Le déploiement de la fibre optique se fait désirer. Alors qu'on annonçait son avènement, il y a encore peu à grand coup de promesses gouvernementales et de slogans publicitaires, des voix discordantes se font entendre, et pas des moindres : les élus de grandes villes et des agglomérations. Réunis à Marseille, le 18 octobre dernier, l'Association des Maires de Grandes Villes de France (AMGVF) et l'Association des Communautés Urbaines de France (ACUF) ont fait part de leurs inquiétudes quant au retard pris par la couverture en FTTH.
Avec sa 17ème place sur les 27 pays européens, la France fait figure de mauvaise élève. Une situation qui n'est pas sans rappeler celle qui a suivi les années 90, où encore sous l'effet du succès du Minitel, notre opérateur historique avait loupé le virage de l'ADSL. Pourtant, le gouvernement certifiait, il y a peu, vouloir couvrir de fibre tout le territoire en 4 ans. En parallèle, les opérateurs annonçaient, au printemps dernier, la couverture de 3 600 communes d'ici 2015. De quoi être rassuré ?

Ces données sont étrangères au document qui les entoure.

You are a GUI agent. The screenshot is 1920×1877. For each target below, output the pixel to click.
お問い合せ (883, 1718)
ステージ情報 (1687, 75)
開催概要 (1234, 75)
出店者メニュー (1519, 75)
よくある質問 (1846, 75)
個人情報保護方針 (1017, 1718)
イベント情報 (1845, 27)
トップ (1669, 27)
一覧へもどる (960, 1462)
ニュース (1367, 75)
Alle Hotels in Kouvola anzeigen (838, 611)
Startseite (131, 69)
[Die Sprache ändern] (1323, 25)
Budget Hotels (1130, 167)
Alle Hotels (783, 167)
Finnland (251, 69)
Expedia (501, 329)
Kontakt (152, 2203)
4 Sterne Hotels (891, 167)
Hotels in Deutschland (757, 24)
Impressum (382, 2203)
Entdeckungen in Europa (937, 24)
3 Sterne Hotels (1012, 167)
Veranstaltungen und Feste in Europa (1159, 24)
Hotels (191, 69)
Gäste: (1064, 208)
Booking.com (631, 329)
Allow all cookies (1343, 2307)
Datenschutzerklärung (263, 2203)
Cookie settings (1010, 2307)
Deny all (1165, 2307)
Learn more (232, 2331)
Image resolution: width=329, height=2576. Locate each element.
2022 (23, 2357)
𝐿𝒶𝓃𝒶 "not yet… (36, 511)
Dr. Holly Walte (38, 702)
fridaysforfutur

Pas si sûr… les deux associations qui représentent les élus locaux affirment, outre qu'elles ne comportent aucunes obligations, que ces promesses endiguent la mise en œuvre des mesures locales de monter en débits sur le réseau ADSL. Allant plus loin, elles ajoutent « qu'un seul opérateur est vraiment mobilisé sur ce dossier, l'heure semblant plutôt au désengagement à l'instar de Free qui n'assure plus le câblage interne des immeubles ».
Désireux de se faire entendre dans un dossier « indispensable pour construire la ville intelligente et connectée de demain », les élus comptent bien être reconnus par les pouvoir publics comme interlocuteurs à part entière. Une demande qui se traduit par des points bien précis comme « connaître, quartier par quartier les déploiements effectifs des opérateurs », « être pleinement associées à l'élaboration et à la signature des schémas régionaux ou départementaux d'aménagement numérique », et qu'ils puissent être « éligibles, au même titre que les opérateurs, aux subventions publiques qu'il s'agisse de réseaux de collecte ou de réseaux de dessert ».